▸ **WHAT IS BEING ASKED**:
Copy word for word the item lines starting at the line that contains "Click compile-no-ac legend" and ending after the line that contains "Action: click(x=69, y=60)".

▸ **Data for locating visible targets**:
◆ ◆ ◆

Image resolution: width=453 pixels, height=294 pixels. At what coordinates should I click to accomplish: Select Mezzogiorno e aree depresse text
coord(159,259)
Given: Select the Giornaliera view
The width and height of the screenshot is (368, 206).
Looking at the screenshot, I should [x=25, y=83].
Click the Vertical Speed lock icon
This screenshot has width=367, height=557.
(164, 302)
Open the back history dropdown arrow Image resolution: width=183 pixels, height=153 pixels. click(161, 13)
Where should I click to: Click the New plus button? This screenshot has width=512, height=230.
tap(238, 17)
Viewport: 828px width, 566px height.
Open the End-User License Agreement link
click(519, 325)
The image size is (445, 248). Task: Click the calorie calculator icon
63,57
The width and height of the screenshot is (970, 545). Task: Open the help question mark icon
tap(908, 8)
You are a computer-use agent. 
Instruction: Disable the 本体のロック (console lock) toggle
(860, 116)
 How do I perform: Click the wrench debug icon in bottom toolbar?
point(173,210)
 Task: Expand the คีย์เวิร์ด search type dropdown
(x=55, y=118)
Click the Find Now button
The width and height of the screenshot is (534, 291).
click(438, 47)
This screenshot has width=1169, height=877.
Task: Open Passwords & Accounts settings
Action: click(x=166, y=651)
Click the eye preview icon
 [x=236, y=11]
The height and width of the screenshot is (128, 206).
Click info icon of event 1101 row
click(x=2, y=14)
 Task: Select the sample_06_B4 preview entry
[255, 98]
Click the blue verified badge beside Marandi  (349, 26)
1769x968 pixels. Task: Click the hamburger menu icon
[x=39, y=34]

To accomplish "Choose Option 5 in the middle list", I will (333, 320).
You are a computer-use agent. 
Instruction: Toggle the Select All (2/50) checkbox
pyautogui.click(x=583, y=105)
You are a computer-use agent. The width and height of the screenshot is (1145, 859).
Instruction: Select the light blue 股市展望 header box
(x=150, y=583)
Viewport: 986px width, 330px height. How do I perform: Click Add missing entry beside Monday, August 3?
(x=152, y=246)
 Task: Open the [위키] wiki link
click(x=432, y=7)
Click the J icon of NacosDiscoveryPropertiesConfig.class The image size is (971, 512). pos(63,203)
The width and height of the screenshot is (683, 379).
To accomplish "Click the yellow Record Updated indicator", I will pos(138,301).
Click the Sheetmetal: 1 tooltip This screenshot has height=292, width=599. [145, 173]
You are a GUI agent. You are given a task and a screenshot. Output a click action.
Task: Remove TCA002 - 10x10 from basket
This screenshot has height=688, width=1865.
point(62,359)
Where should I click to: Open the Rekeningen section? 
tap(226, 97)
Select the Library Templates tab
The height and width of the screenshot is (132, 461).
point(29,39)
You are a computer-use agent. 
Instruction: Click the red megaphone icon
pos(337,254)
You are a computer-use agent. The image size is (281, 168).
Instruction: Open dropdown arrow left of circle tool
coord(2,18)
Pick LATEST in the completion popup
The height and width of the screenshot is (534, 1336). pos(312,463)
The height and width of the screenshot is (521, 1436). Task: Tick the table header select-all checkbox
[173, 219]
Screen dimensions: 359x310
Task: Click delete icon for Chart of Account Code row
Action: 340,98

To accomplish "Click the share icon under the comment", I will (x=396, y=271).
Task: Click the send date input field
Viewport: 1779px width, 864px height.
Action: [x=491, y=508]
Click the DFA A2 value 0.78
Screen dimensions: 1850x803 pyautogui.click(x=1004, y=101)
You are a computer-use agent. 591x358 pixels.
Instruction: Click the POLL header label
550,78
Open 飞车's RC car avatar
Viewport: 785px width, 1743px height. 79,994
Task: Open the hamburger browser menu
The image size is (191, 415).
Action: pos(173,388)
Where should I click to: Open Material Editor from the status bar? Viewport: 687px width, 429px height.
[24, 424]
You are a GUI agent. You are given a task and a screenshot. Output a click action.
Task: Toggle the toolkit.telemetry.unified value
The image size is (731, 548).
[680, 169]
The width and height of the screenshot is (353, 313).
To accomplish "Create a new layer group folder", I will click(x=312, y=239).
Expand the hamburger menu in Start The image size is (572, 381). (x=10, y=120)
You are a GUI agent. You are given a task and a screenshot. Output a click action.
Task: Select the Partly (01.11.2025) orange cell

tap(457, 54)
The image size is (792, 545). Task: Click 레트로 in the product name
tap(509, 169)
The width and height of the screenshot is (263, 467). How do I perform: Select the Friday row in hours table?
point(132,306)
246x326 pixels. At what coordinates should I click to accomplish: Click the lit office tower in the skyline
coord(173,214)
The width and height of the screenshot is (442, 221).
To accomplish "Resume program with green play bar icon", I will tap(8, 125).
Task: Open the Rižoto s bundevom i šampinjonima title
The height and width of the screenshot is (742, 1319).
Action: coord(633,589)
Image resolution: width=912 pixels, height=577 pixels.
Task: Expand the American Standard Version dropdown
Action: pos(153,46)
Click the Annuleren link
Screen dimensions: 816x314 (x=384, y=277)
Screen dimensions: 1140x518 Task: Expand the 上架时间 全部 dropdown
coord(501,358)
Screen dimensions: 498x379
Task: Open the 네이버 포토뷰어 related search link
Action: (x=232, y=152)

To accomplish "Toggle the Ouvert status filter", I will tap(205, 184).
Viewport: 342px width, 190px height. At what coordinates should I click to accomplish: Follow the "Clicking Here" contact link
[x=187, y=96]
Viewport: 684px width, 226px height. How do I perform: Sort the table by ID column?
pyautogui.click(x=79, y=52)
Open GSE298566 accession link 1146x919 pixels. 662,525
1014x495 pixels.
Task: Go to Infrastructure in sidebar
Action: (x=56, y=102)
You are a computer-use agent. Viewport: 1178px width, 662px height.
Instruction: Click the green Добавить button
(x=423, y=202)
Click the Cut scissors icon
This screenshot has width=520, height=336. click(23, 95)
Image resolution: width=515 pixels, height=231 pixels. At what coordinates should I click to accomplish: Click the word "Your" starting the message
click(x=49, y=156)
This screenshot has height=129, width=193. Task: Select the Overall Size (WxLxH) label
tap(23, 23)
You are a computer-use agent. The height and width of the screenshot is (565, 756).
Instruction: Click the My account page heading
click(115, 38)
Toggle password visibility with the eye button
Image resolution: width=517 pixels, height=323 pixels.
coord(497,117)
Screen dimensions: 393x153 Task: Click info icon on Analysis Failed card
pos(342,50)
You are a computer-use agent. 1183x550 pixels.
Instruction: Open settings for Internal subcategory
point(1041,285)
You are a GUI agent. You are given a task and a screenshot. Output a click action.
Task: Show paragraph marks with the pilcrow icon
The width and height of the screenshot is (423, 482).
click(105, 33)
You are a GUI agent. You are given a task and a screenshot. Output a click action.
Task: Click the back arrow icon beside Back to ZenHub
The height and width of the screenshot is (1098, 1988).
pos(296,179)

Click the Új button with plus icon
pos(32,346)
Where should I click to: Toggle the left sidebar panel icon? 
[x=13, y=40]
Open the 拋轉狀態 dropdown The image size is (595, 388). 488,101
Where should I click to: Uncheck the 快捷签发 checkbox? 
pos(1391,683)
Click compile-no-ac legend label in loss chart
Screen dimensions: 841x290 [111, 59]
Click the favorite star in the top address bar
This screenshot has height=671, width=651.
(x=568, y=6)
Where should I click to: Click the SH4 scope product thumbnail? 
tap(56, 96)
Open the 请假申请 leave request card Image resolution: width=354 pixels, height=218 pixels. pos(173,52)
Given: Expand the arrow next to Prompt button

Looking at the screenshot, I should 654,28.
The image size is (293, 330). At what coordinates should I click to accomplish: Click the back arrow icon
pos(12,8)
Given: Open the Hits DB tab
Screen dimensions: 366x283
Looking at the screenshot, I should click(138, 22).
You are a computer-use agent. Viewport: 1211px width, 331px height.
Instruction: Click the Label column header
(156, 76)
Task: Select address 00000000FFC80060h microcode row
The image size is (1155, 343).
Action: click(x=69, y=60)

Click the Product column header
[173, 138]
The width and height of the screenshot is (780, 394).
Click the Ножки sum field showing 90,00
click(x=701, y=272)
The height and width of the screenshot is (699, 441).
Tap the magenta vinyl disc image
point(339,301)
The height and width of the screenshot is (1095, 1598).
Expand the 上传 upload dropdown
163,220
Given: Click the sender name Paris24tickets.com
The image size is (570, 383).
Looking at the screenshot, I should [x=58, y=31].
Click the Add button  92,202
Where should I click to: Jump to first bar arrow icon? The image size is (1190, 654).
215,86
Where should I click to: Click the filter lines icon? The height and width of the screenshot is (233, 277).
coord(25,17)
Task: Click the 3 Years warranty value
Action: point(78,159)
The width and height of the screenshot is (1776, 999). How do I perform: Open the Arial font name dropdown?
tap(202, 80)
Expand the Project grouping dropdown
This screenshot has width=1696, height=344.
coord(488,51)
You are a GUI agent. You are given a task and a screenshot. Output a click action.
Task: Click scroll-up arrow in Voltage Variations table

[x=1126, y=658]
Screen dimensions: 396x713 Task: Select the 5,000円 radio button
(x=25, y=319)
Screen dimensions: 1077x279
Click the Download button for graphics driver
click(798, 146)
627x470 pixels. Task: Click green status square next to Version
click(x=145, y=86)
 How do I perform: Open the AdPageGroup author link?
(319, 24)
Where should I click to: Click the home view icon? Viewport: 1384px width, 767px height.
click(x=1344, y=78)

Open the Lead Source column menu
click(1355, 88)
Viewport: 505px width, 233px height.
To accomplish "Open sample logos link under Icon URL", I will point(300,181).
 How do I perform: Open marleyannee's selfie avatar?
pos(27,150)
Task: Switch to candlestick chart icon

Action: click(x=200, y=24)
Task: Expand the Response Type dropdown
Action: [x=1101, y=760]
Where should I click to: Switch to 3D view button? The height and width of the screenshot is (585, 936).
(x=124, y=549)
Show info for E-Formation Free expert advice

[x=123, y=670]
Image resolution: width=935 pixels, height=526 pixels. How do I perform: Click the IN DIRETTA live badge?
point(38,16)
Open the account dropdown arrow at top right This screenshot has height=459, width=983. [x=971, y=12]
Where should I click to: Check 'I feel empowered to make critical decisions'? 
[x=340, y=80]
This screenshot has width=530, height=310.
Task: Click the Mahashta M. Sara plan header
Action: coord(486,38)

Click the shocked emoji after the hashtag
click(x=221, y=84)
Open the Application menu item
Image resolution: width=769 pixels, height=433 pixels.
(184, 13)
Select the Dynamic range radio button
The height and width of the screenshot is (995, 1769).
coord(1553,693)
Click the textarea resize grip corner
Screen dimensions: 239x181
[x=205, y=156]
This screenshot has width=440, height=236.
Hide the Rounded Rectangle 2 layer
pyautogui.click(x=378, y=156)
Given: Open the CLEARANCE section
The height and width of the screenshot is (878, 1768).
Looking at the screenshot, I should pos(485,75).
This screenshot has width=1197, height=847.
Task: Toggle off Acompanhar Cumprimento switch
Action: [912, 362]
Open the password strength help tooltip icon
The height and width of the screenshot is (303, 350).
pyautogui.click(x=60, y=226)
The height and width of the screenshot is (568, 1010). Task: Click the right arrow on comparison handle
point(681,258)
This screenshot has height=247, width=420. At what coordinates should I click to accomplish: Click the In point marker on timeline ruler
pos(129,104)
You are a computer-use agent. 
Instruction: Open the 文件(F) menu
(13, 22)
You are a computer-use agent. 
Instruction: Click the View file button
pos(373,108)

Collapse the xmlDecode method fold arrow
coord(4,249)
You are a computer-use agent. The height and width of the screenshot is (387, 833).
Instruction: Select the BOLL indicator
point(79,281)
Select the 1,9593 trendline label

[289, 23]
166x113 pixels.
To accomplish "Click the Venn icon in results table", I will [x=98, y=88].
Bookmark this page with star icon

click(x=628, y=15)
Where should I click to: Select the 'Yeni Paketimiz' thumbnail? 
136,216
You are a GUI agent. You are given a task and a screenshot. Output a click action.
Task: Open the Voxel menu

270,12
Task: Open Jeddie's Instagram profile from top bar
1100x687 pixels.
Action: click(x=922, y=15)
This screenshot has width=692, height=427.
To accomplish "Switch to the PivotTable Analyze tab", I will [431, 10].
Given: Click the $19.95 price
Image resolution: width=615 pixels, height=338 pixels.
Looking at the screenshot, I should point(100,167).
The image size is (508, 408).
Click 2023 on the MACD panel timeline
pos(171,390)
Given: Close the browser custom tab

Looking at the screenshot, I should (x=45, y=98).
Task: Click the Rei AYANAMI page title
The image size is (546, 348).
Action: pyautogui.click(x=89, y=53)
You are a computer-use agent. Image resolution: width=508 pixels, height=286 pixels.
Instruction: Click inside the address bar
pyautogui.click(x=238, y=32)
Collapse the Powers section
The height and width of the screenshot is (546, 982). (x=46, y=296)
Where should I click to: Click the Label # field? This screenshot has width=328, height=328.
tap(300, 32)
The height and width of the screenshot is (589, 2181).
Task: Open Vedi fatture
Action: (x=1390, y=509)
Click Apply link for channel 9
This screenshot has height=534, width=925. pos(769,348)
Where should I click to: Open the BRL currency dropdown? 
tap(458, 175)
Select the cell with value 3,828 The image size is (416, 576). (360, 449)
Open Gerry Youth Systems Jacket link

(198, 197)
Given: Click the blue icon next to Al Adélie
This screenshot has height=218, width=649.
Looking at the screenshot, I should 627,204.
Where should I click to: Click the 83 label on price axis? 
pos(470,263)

◆ ◆ ◆

▸ **REPLY TO THE TASK**:
Click compile-no-ac legend label in loss chart
Screen dimensions: 841x290 [111, 59]
Click the favorite star in the top address bar
This screenshot has height=671, width=651.
(x=568, y=6)
Where should I click to: Click the SH4 scope product thumbnail? 
tap(56, 96)
Open the 请假申请 leave request card Image resolution: width=354 pixels, height=218 pixels. pos(173,52)
Given: Expand the arrow next to Prompt button

Looking at the screenshot, I should 654,28.
The image size is (293, 330). At what coordinates should I click to accomplish: Click the back arrow icon
pos(12,8)
Given: Open the Hits DB tab
Screen dimensions: 366x283
Looking at the screenshot, I should click(138, 22).
You are a computer-use agent. Viewport: 1211px width, 331px height.
Instruction: Click the Label column header
(156, 76)
Task: Select address 00000000FFC80060h microcode row
The image size is (1155, 343).
Action: click(x=69, y=60)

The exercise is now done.